20/12/2015 prédication Sylvie Queval

 


Luc 1, 39-45

 

Le quatrième dimanche de l’avent est traditionnellement centré sur la personne de Marie. C’est normal, à l’approche de Noël, de mettre l’éclairage sur la mère de ce Jésus dont nous célébrons la venue. Cette année, ce n’est pas l’annonciation qu’il nous est proposé de méditer mais la visitation.

 

Annonciation et visitation sont deux récits de rencontres, la première rencontre met Marie en relation avec un messager divin ; la seconde la met en relation avec autre femme, une parente, Elisabeth. Les deux scènes ont nourri l’inspiration des peintres et nos musées sont pleins des représentations de ces épisodes de l’histoire sainte.

 

C’est bien d’histoire sainte qu’il s’agit et pas d’histoire au sens historique du terme. Cette visite de Marie enceinte à sa parente Elisabeth enceinte est, de l’avis de tous les théologiens contemporains, une invention théologique dont rien n’atteste l’historicité. Mais qu’importe !

Exercices à réaliser:
**A.** D'après la prédication, sur quelle personne le quatrième dimanche de l'avent est-il traditionnellement centré ?
**B.** Recopiez à l'identique le passage de la prédication qui va de « 20/12/2015 prédication Sylvie » à « de l’histoire sainte. ».

Documents fournis:
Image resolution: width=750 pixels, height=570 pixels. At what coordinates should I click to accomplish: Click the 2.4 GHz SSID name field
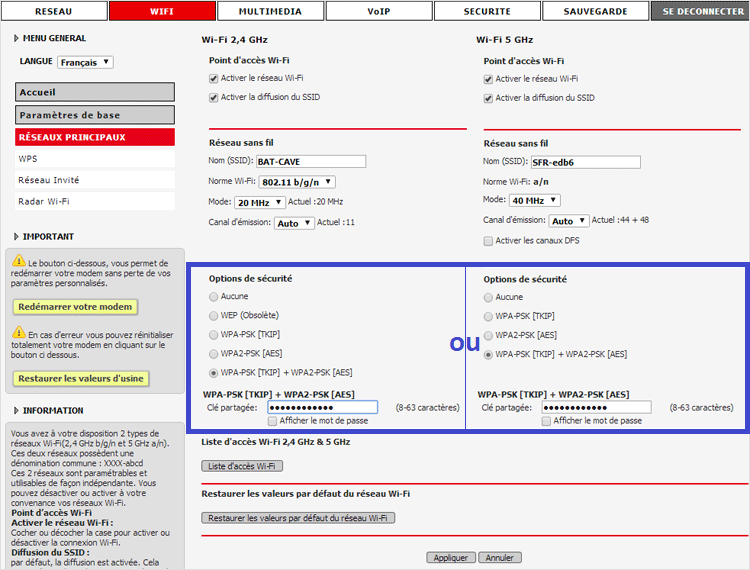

Corrigé des exercices:
**A.** Sur Marie.

**B.**
20/12/2015 prédication Sylvie Queval

 


Luc 1, 39-45

 

Le quatrième dimanche de l’avent est traditionnellement centré sur la personne de Marie. C’est normal, à l’approche de Noël, de mettre l’éclairage sur la mère de ce Jésus dont nous célébrons la venue. Cette année, ce n’est pas l’annonciation qu’il nous est proposé de méditer mais la visitation.

 

Annonciation et visitation sont deux récits de rencontres, la première rencontre met Marie en relation avec un messager divin ; la seconde la met en relation avec autre femme, une parente, Elisabeth. Les deux scènes ont nourri l’inspiration des peintres et nos musées sont pleins des représentations de ces épisodes de l’histoire sainte.